Ante la inevitable expansión urbana, el transporte urbano, a pesar de las dificultades a las que se enfrenta, resulta la única solución para atender la demanda de movilidad.
La expansión de la mancha urbana hace que el transporte público y otras formas alternas al automóvil resulten menos viables, creando así un círculo vicioso. La menor demanda de transporte público hace que éste reciba una cantidad menor de recursos, lo que genera una reducción de los servicios.
Para romper este círculo vicioso, urge que los planificadores urbanos y de transporte, los responsables de la toma de decisiones y los promotores inmobiliarios, adopten un nuevo enfoque con respecto a la relación entre la planificación urbana y el transporte público.

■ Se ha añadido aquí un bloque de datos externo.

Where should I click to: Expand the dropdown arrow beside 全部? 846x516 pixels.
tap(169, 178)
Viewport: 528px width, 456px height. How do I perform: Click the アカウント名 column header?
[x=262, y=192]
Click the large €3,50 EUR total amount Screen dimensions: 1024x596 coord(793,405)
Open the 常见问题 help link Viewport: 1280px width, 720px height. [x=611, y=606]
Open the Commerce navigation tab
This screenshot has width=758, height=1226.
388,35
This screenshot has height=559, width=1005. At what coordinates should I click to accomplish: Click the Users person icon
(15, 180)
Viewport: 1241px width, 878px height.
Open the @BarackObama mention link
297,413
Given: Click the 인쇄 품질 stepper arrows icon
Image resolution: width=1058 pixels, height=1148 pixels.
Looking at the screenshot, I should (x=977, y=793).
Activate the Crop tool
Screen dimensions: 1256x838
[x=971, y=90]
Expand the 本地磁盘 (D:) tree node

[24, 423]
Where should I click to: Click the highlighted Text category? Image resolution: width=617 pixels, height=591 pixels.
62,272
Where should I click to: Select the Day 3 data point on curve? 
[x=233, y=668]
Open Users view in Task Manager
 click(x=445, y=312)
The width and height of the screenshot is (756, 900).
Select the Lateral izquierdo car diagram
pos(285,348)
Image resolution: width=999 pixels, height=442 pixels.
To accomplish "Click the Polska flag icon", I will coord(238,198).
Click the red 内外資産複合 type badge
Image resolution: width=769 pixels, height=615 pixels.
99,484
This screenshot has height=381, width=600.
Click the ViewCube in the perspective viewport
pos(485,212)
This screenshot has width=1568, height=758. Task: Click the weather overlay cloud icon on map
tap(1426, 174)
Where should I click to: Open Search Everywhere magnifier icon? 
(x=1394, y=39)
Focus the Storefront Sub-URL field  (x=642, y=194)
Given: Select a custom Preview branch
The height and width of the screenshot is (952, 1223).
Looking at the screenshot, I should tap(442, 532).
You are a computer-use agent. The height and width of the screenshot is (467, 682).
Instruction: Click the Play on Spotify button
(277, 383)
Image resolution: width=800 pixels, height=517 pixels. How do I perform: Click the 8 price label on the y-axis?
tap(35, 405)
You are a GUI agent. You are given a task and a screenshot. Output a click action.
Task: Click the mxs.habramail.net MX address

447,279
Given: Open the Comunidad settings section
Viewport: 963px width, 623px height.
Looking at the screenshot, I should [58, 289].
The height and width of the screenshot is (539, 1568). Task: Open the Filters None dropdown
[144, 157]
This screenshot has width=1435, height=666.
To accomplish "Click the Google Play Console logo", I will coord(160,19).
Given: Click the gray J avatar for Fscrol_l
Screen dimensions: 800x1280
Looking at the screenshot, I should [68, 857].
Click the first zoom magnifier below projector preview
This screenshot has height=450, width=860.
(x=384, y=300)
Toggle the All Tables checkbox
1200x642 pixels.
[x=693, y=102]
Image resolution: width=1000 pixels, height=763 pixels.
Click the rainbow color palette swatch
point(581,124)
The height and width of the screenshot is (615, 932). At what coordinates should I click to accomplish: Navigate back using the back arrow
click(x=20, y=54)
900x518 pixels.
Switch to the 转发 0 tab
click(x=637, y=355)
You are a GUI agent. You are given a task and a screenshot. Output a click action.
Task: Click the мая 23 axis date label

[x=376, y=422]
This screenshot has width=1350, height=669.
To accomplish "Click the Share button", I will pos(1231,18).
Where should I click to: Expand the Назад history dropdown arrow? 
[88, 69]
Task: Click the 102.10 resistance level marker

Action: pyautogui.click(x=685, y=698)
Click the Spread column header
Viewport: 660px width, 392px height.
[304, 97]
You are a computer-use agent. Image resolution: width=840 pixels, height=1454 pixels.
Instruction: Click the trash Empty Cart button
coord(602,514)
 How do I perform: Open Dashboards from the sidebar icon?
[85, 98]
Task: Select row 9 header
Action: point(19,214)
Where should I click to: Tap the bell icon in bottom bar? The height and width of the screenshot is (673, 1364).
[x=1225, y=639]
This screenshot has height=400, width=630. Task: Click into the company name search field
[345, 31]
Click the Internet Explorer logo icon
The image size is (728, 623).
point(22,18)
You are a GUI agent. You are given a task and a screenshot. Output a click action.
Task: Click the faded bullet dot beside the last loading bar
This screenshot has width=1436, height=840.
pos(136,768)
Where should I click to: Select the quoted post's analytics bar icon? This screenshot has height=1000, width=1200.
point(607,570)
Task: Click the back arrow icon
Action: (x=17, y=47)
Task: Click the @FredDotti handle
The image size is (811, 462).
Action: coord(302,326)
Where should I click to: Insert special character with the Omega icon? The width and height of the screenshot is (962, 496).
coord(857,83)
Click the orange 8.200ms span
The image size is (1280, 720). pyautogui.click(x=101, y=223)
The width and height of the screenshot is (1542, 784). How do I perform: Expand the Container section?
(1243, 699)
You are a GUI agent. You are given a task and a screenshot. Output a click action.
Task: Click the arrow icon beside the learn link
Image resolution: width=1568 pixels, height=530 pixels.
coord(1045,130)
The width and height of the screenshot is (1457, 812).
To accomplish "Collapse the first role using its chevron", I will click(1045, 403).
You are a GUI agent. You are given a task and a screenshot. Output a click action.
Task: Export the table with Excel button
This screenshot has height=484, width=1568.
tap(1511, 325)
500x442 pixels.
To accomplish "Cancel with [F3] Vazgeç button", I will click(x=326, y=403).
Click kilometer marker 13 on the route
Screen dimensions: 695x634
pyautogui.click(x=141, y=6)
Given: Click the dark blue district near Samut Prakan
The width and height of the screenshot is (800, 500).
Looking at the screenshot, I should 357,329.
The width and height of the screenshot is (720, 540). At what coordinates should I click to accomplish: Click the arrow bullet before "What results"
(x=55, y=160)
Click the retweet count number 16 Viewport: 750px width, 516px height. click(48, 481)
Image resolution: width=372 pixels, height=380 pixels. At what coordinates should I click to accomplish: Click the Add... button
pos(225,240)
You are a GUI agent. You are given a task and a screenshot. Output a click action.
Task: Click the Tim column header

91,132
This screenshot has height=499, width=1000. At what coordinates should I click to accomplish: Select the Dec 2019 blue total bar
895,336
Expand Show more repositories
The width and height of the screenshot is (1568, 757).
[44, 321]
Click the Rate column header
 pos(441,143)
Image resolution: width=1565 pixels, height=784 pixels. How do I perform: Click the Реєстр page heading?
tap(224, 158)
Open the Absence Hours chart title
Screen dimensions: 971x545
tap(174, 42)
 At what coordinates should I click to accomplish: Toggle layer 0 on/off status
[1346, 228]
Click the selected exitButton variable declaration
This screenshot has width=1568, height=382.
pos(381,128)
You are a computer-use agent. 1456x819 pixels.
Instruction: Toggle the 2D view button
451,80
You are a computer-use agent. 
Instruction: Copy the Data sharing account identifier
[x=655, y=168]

El Director de Transporte Público del Instituto de Políticas para el Transporte y el Desarrollo para Latinoamérica (ITDP por sus siglas en inglés), Ulises Navarro, refiere que este círculo vicioso desemboca a un impacto urbano y ambiental:
“En las afueras de la ciudad, viven sobretodo, las personas de menores ingresos; estas personas no tienen coche, y sin embargo, toda la infraestructura que tienen alrededor es para automóviles; aquí creamos inclusive un problema de inequidad. Está demostrado que mientras más infraestructura para autos existe, más inducimos el tránsito y por tanto vamos a tener un impacto urbano muy fuerte; esa no es la política a seguir y lo que queremos es reducir sobre todo emisiones contaminantes”.
El modelo actual de movilidad de las ciudades del país, desemboca una serie de adversidades para los habitantes como:
- Congestión y pérdida correspondiente de productividad y de tiempo de desplazamiento.
- Pérdida de espacios verdes.
- Mayor consumo de energía para el transporte público.
- Contaminación y sus consiguientes problemas para la salud.
- Contribución al cambio climático.
- Exclusión social de quienes no pueden permitirse vivir cerca del centro urbano y no tienen acceso
- a un automóvil particular.
Un documento publicado por la Unión Internacional de Transporte Público (UITP), indica que en todas las ciudades del mundo, la integración del transporte y de la planificación urbana constituye todo un reto. No obstante, el problema resulta especialmente serio en las ciudades que se encuentran en rápida expansión y en las que intentan planificar la infraestructura de transporte y gestionar, al mismo tiempo, su rápido crecimiento.
Generalmente es el sector público quien construye y explota el transporte público, mientras que el desarrollo urbano depende más del sector privado, por lo que resulta difícil llevar a cabo una implantación coordinada. La integración pretende superar estas barreras prácticas e institucionales.
Son muchas las ventajas que aporta la integración de la planificación urbana y el transporte público, ya que ayuda a mejorar la calidad de vida, el desarrollo socioeconómico y la regeneración urbana. La mejora del transporte público como parte de un paquete de inversión no sólo amplía las opciones de transporte y la accesibilidad, sino que también puede aportar mejoras al entorno urbano y mejores servicios en el barrio.
“En el discurso político ya se está hablando mucho de movilidad sustentable; habría que pasar del discurso a los hechos. Esto tiene que ver no solo con la construcción de infraestructura para el transporte público, peatones y ciclistas, sino también como una nueva forma de hacer planeación urbana; el crecimiento disperso que han tenido las ciudades mexicanas los últimos 20 años, va en contra de tener una movilidad sustentable”, explicó el experto de la ITDP.